● Exercise requirements
Could you resume the mlock revert patch email below from where it stops? It appears before the data.

LKML Archive on lore.kernel.org
help / color / mirror / Atom feed
* [PATCH] mlock: revert the optimization for dirtying pages and triggering writeback.
@ 2011-01-30 7:15 Tao Ma
2011-01-30 10:26 ` Michel Lespinasse
0 siblings, 1 reply; 5+ messages in thread
From: Tao Ma @ 2011-01-30 7:15 UTC (permalink / raw)
To: linux-mm; +Cc: linux-kernel, Michel Lespinasse, Andrew Morton
From: Tao Ma <boyu.mt@taobao.com>
In 5ecfda0, we do some optimization in mlock, but it causes
a very basic test case(attached below) of mlock to fail. So
this patch revert it with some tiny modification so that it
apply successfully with the lastest 38-rc2 kernel.
The test program is attached below.
#include <sys/mman.h>
#include <stdio.h>
#include <sys/types.h>
#include <sys/stat.h>
#include <errno.h>
#include <fcntl.h>
#include <unistd.h>
#include <sys/types.h>
int main()
{
char *buf, *testfile = "test_mmap";
int fd, file_len = 40960, ret = -1;
fd = open(testfile, O_RDWR);
if (fd < 0) {
perror("open");
return -1;
}
if (ftruncate(fd, file_len) < 0) {
perror("ftruncate");
goto out;
}
buf = mmap(NULL, file_len, PROT_WRITE, MAP_SHARED, fd, 0);
if (buf == MAP_FAILED) {
perror("mmap");
goto out;
}
if (mlock(buf, file_len) < 0) {
perror("mlock");
goto out;
}
munlock(buf, file_len);
munmap(buf, file_len);
ret = 0;
out:
close(fd);
return ret;
}
Cc: Michel Lespinasse <walken@google.com>
Cc: Andrew Morton <akpm@linux-foundation.org>
Signed-off-by: Tao Ma <boyu.mt@taobao.com>
---
mm/mlock.c | 8 ++------
1 files changed, 2 insertions(+), 6 deletions(-)
diff --git a/mm/mlock.c b/mm/mlock.c
index 13e81ee..76e106c 100644
--- a/mm/mlock.c
+++ b/mm/mlock.c
@@ -170,12 +170,8 @@ static long __mlock_vma_pages_range(struct vm_area_struct *vma,
VM_BUG_ON(!rwsem_is_locked(&mm->mmap_sem));
gup_flags = FOLL_TOUCH;
- /*
- * We want to touch writable mappings with a write fault in order
- * to break COW, except for shared mappings because these don't COW
- * and we would not want to dirty them for nothing.

● Supplied information
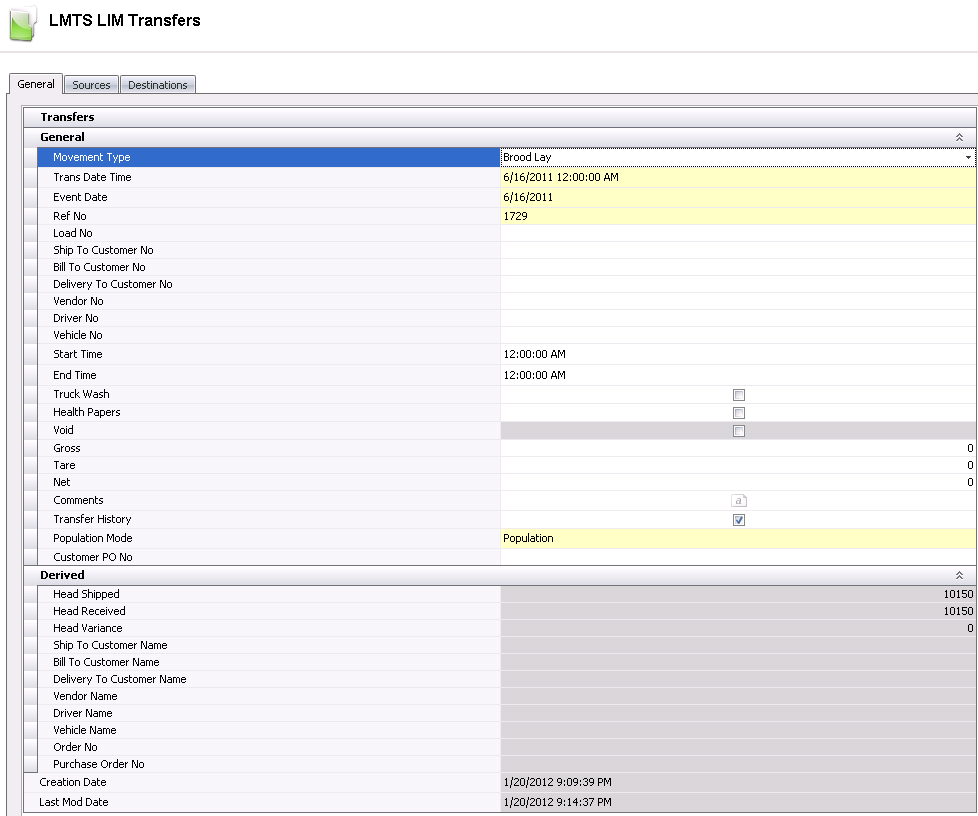Click the Ref No field showing 1729
The image size is (978, 816).
[x=737, y=216]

● Result
- */
- if ((vma->vm_flags & (VM_WRITE | VM_SHARED)) == VM_WRITE)
+
+ if (vma->vm_flags & VM_WRITE)
gup_flags |= FOLL_WRITE;
if (vma->vm_flags & VM_LOCKED)
--
1.6.3.GIT
^ permalink raw reply [flat|nested] 5+ messages in thread
* Re: [PATCH] mlock: revert the optimization for dirtying pages and triggering writeback.
2011-01-30 7:15 [PATCH] mlock: revert the optimization for dirtying pages and triggering writeback Tao Ma
@ 2011-01-30 10:26 ` Michel Lespinasse
2011-01-30 13:57 ` Tao Ma
2011-01-31 11:43 ` KOSAKI Motohiro
0 siblings, 2 replies; 5+ messages in thread
From: Michel Lespinasse @ 2011-01-30 10:26 UTC (permalink / raw)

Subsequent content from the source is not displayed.